Кто приедет в Кальлябе, увидит, что живут они спокойно и почти счастливо. Бог с ними.
Жоана
Услышав стук в дверь, Биа бросила мыть посуду, оставшуюся после обеда, и пошла посмотреть, кто это.
— Сеньора, это нья Жоана из Ломбо.
— Нья Жоана из Ломбо? Пусть войдет.
Жоана, тяжело ступая босыми ногами и опираясь на палку, вошла в комнату. Худая, густые седые волосы, иссохшее тело семидесятилетней женщины, прожившей нелегкую жизнь. Она стояла, озираясь по сторонам и обшаривая комнату беспокойными живыми глазами. Эта квартира обеспеченных людей ошеломила ее своим благополучием. Сгорбившаяся под тяжестью лет женщина повидала на своем веку немало богатых домов. Она путешествовала с прежними хозяевами, жила в достатке. Все было. Когда-то. В прошедшей молодости. А как переменилось все сейчас, боже мой! Лачуга, кое-как сколоченная из старых досок и остатков жести, с земляным полом; старая циновка, расстеленная прямо на полу, кашупа, которую из жалости дает младший брат; случайные заработки, если нет разгрузки угля. Уж она-то знает, в какой роскоши могут жить люди. Она была счастлива. А сейчас впору идти с протянутой рукой. Она пожирает глазами комнату, отвлекаясь от собственных горестей.
Когда Биа сказала, что пришла нья Жоана, дона Жудит отдыхала, болтая с мужем о пустяках.

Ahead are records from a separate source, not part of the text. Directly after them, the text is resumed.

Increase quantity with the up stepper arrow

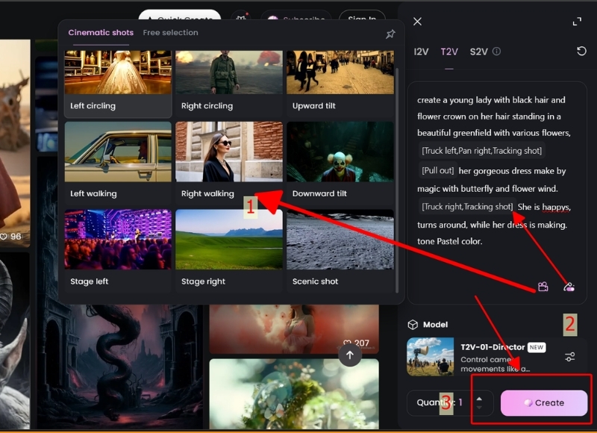point(479,398)
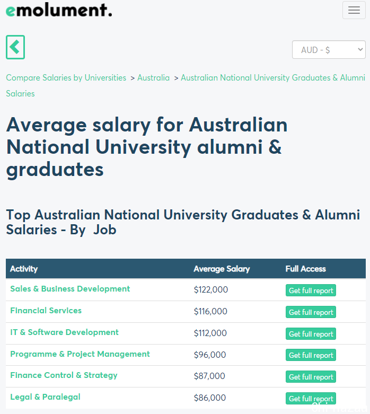The width and height of the screenshot is (370, 414).
Task: Select IT & Software Development link
Action: coord(65,332)
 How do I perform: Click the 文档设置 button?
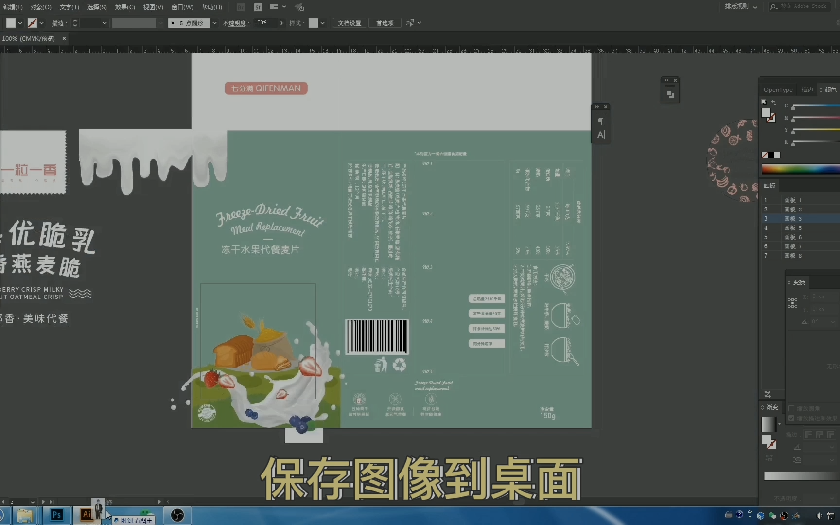coord(350,23)
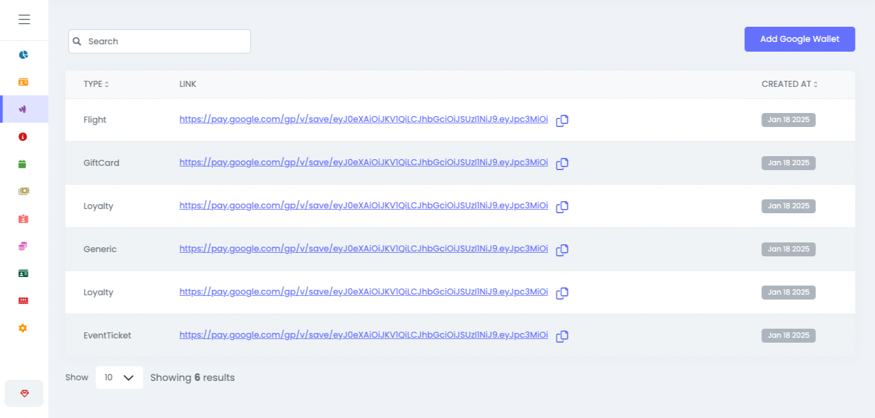Select the cash/money sidebar icon
This screenshot has width=875, height=418.
(24, 191)
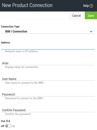Viewport: 97px width, 130px height.
Task: Click the 'off' label beside TLS switch
Action: click(x=3, y=126)
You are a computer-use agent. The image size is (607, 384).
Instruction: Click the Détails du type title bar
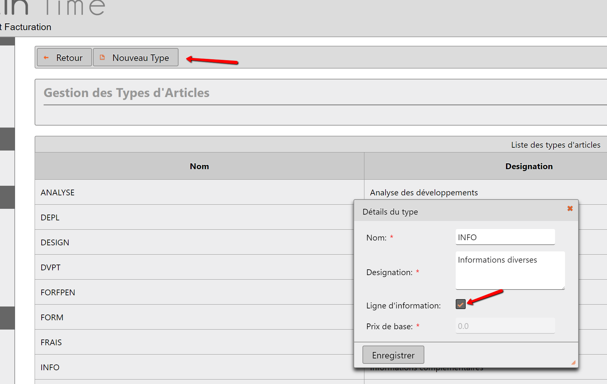[x=449, y=212]
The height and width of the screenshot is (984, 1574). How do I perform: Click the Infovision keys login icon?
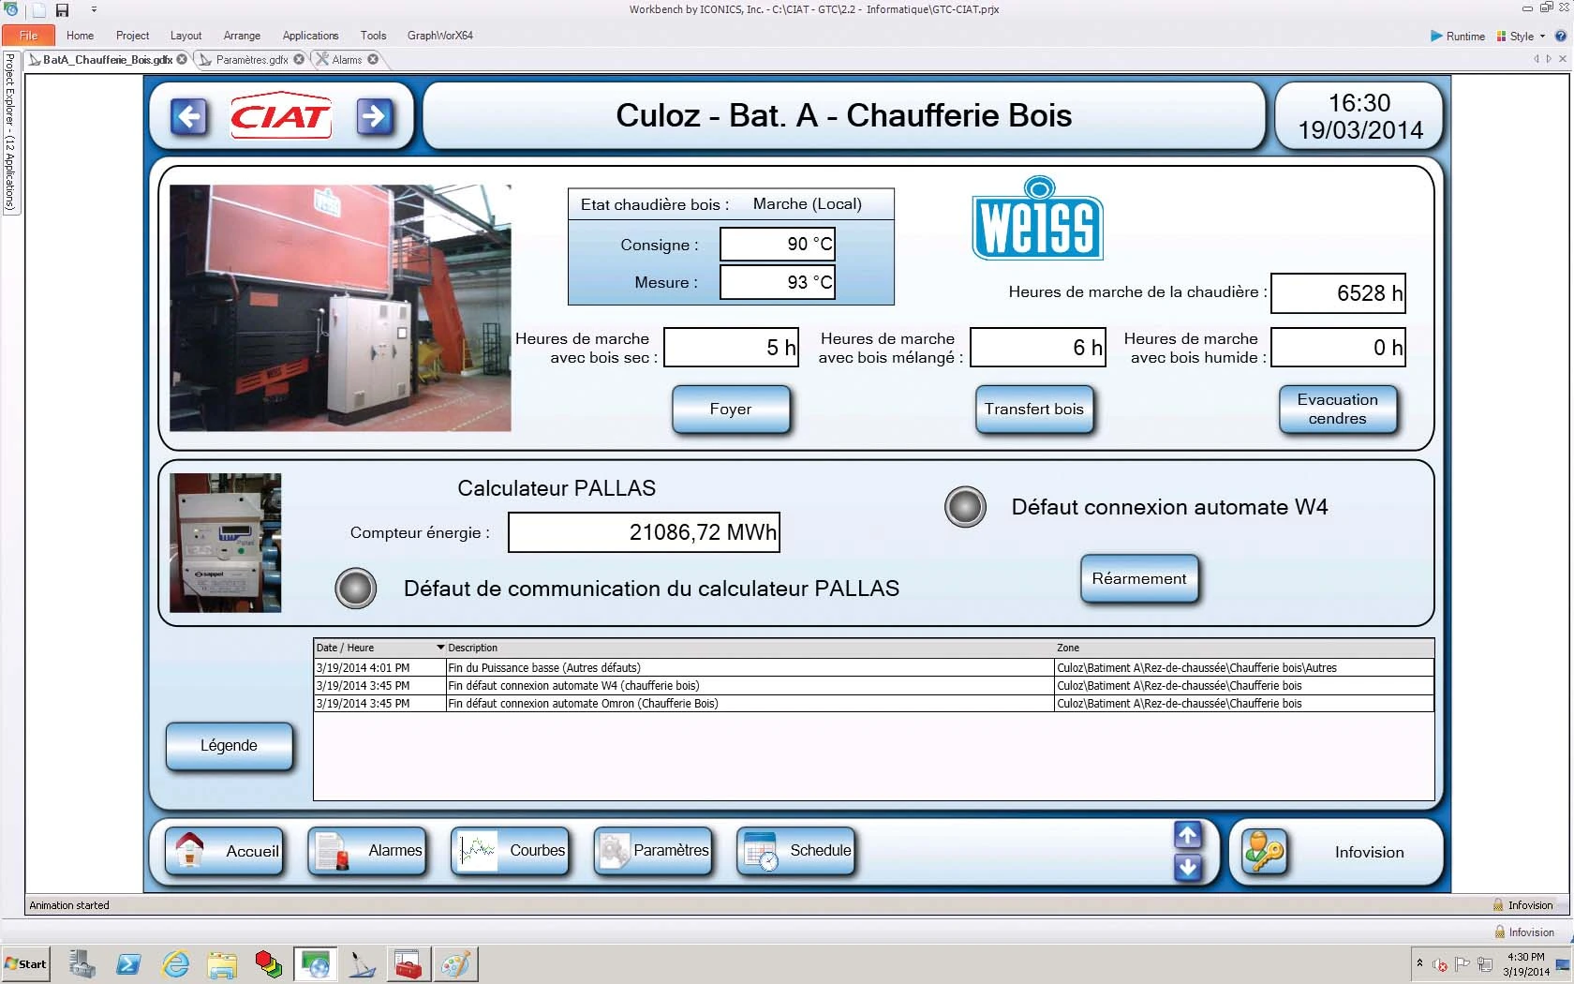pos(1264,852)
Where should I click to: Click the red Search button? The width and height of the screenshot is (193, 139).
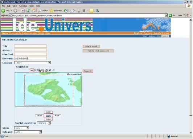coord(88,71)
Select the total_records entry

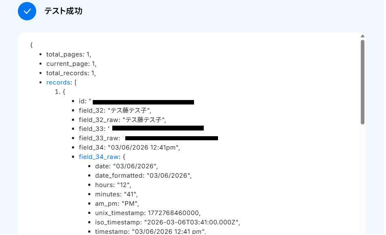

Жудит исполнилось двадцать лет, и жизнь сулила ей только радости. Она поднялась с постели и пошла взглянуть на себя в зеркало.
— Там одна женщина, я ее не знаю, — сказала она мужу.
— Денег, наверное, просит?
— Может быть. Жалкая такая. Видно, нуждается.
Муж встал, снял японскую шелковую пижаму и надел английский костюм.
— Сеньора, вы уж простите, мне так неудобно. Не помните меня?
— Нет, не помню, нья Жоана. Да вы садитесь.
— Да, сеньора, ноги у меня теперь не те.
— Сюда, пожалуйста.
Старуха неловко села на краешек стула, правой рукой опираясь на палку.
— Знаете, я так обрадовалась, когда услышала, что вы замужем. Так обрадовалась! Нья Коншинья мне сказала: знаешь, дочка ньи Ниты вышла замуж. Я ведь знала сеньору вот такой маленькой. Столько раз на руках носила. Купала, гуляла. Господи, как бежит время.
— Летит, нья Жоана.
— Да-а, сеньо-о-ора. Я у ваших родителей много лет служила. Ваша матушка была так добра ко мне, да и ко всем. Век ее не забуду. Когда она умерла, я столько слез выплакала. Сеньо-о-ора очень похожа на нее. Лицо, и улыбка, и платье. Ну, прямо ваша матушка, которую боженька взял к себе. Так она добра была, так добра. Никогда людям не отказывала.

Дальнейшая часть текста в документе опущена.